SET TASK.
Write out word for word the lines from the one that contains "Task: Click допуска се status for 09.09.2021" through the one that contains "This screenshot has height=369, width=987.", including both of those lines.

** START RECORDS SHOWN **

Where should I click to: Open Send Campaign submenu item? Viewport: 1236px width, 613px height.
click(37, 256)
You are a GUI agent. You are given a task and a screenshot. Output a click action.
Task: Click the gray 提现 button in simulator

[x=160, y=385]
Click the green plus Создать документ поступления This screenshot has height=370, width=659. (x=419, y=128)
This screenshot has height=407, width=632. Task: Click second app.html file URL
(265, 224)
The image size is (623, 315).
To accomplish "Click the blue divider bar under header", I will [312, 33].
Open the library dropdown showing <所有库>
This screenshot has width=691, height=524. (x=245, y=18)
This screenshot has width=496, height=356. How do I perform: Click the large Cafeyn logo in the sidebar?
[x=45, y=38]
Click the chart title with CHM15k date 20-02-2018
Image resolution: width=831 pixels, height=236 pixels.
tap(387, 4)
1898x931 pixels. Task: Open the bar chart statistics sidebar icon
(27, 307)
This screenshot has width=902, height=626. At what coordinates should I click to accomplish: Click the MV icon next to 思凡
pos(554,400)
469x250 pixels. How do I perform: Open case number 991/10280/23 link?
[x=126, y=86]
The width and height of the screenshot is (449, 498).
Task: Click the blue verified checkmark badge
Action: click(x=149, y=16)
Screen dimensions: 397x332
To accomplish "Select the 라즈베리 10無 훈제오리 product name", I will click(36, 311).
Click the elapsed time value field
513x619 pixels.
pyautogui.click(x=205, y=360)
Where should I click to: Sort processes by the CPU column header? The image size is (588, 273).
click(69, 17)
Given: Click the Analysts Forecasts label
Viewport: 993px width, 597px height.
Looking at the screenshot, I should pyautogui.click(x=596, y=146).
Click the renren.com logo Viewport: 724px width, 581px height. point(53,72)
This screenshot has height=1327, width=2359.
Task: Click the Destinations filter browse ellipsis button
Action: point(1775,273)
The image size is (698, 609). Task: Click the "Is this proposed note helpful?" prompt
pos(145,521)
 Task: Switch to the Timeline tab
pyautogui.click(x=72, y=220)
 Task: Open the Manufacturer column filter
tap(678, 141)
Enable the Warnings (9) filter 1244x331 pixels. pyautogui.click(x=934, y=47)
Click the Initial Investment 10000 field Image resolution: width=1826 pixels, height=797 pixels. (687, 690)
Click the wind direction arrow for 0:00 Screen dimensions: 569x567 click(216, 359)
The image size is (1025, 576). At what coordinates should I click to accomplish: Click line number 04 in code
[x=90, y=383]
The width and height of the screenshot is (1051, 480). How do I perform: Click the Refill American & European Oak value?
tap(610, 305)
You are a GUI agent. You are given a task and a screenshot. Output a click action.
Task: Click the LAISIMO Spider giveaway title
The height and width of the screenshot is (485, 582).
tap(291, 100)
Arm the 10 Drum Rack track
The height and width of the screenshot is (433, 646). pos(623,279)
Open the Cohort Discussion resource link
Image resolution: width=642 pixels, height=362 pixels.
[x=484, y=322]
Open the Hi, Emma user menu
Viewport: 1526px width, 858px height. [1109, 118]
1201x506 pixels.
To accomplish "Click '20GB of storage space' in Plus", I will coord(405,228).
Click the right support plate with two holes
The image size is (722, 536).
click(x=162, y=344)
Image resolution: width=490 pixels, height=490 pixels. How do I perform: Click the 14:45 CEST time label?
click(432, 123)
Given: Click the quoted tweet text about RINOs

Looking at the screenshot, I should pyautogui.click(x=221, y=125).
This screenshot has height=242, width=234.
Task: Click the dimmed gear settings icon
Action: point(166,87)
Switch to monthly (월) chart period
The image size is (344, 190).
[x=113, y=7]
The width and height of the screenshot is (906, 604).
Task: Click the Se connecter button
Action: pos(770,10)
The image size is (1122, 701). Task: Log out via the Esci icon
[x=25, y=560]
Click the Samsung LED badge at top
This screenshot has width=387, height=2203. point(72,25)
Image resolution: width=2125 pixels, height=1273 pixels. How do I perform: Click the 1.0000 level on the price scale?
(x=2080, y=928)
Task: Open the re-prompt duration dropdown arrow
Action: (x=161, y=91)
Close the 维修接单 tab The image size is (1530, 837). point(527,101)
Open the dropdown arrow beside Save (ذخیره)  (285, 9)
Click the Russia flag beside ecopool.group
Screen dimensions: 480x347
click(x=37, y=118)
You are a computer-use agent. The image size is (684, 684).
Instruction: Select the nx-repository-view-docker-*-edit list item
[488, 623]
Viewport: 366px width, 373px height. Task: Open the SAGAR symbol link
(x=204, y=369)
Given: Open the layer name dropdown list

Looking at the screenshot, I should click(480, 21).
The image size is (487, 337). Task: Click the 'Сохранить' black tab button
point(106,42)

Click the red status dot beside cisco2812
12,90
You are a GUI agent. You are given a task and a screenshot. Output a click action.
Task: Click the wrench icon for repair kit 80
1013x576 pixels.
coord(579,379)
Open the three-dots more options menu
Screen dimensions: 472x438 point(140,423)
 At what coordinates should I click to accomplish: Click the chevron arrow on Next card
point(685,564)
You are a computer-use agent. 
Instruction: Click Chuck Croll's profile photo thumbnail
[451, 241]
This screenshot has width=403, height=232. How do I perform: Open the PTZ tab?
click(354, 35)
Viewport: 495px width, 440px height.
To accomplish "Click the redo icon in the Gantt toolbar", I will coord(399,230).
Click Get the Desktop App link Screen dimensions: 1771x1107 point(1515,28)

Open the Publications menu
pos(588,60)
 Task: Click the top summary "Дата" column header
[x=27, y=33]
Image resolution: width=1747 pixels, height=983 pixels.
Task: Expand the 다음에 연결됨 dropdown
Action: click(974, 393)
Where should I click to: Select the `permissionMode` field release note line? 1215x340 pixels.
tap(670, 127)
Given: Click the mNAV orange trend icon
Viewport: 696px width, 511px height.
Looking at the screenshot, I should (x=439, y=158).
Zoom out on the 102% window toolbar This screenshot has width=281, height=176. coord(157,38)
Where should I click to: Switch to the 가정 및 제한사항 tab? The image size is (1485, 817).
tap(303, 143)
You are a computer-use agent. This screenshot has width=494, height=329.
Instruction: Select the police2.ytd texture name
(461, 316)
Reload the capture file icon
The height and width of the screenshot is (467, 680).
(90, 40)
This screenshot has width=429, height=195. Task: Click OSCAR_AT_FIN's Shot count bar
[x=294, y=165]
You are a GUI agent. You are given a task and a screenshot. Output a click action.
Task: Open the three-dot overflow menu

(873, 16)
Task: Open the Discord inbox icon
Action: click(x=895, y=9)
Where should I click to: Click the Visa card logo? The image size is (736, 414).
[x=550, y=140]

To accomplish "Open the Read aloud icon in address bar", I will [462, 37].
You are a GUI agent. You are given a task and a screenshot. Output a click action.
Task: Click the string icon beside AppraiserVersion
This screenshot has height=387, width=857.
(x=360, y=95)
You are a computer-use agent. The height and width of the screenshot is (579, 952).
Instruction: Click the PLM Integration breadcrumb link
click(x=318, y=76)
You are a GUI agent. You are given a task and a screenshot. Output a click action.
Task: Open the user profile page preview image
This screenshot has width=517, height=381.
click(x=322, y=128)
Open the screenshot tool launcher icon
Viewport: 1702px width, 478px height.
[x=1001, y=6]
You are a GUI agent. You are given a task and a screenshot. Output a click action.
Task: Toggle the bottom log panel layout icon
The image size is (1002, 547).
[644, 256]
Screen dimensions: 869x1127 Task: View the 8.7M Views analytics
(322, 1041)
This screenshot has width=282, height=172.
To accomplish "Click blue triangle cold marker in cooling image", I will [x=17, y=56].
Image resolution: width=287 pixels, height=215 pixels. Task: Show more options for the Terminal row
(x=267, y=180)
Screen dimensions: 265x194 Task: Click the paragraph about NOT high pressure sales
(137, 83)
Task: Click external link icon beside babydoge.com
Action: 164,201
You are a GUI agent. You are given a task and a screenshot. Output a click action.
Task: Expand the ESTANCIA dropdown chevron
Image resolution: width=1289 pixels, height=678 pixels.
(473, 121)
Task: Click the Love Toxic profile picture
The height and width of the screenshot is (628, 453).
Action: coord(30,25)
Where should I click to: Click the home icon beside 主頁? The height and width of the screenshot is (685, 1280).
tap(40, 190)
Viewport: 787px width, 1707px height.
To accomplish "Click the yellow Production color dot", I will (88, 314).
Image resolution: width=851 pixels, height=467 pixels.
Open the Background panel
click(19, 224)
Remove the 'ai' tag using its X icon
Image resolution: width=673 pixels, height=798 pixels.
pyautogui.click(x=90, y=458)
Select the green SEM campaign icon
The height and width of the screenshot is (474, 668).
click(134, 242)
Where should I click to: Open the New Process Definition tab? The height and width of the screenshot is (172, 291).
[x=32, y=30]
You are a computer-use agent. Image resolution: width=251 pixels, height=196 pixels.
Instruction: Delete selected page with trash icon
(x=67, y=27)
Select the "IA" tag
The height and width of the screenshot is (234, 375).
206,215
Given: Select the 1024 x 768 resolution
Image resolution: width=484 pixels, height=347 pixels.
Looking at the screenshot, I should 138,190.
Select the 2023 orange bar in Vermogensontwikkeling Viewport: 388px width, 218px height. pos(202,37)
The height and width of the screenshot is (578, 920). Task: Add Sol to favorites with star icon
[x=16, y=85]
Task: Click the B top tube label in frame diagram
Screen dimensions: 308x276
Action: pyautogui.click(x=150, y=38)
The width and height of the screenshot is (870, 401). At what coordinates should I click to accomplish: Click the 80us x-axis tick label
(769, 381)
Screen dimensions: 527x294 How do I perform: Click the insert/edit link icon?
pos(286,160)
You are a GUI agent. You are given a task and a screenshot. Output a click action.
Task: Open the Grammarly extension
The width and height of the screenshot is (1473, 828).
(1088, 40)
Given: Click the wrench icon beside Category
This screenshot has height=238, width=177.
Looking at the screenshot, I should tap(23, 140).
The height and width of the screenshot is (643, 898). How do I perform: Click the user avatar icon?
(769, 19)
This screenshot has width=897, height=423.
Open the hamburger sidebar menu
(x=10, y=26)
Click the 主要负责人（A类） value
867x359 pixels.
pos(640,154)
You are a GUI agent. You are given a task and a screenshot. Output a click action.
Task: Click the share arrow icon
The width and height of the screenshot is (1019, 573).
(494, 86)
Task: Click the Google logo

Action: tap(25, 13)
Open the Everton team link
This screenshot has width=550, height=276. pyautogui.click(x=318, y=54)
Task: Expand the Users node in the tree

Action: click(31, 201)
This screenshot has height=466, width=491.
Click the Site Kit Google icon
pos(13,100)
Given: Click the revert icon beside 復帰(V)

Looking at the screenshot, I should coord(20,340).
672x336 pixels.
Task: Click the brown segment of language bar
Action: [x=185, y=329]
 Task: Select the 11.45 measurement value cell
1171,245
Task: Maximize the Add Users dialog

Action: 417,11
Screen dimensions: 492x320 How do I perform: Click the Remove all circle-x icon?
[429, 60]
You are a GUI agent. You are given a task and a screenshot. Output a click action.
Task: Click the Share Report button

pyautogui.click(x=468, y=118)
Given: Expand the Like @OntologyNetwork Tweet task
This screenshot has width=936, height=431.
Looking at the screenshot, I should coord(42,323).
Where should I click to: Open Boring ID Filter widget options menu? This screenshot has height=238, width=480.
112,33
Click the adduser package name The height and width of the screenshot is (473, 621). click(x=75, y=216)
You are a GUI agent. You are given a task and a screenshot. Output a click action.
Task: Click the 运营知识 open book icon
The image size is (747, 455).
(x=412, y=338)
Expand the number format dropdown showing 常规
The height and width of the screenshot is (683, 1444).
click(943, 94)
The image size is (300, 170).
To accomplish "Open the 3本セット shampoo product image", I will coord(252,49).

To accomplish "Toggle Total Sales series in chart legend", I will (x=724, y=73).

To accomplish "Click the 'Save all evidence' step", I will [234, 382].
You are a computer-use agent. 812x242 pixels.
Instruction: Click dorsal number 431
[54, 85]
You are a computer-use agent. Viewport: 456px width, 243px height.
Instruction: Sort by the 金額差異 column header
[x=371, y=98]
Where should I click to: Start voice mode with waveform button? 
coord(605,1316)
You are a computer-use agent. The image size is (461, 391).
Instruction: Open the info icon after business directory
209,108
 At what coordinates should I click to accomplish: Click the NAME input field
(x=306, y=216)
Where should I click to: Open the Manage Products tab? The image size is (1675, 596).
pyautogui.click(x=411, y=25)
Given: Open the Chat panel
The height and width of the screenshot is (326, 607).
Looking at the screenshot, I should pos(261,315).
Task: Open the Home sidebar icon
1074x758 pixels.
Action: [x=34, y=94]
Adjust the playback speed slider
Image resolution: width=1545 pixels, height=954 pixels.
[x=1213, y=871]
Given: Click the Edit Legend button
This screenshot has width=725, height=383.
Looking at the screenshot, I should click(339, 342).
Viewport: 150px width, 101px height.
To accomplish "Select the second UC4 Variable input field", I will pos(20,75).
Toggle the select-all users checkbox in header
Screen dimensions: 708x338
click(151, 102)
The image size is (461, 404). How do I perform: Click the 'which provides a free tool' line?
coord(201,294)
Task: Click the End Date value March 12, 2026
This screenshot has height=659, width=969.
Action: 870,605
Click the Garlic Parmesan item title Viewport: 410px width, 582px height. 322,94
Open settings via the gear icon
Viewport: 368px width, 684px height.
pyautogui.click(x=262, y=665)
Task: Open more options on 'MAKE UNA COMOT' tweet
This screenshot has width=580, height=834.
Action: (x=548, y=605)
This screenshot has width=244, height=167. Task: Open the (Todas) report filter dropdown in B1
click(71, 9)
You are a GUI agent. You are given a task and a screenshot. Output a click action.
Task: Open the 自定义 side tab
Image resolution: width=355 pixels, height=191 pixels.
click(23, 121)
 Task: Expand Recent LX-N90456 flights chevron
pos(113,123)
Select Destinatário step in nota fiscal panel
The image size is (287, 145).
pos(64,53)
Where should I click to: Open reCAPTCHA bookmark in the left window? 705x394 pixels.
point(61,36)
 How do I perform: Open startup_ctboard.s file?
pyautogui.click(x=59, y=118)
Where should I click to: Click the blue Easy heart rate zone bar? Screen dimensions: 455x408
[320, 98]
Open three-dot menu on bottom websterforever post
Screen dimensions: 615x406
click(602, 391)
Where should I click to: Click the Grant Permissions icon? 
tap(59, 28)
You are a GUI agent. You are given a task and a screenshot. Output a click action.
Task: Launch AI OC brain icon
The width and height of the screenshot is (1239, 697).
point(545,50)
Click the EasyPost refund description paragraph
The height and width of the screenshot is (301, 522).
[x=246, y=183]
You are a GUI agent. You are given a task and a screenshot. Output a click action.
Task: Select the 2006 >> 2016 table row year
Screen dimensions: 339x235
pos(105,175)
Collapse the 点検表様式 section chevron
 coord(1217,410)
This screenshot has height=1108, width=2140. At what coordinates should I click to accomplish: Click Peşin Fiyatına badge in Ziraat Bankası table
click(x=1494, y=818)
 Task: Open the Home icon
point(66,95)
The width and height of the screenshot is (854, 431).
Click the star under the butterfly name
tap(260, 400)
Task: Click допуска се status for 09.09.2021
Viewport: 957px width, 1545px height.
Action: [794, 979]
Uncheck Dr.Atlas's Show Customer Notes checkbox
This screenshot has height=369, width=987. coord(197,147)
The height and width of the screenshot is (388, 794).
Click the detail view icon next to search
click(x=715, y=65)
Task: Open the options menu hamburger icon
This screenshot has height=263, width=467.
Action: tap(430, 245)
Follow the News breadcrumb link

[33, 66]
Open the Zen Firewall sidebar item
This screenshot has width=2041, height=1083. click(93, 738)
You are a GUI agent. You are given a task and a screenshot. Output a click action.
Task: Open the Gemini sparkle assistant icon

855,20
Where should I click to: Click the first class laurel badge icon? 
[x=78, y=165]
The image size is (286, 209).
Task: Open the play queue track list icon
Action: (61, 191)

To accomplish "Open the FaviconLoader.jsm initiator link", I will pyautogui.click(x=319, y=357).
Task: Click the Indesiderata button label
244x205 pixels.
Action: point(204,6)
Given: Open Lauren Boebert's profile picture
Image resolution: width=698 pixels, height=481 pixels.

** END RECORDS SHOWN **

RESULT OF THE TASK.
Task: Click допуска се status for 09.09.2021
Viewport: 957px width, 1545px height.
Action: [794, 979]
Uncheck Dr.Atlas's Show Customer Notes checkbox
This screenshot has height=369, width=987. coord(197,147)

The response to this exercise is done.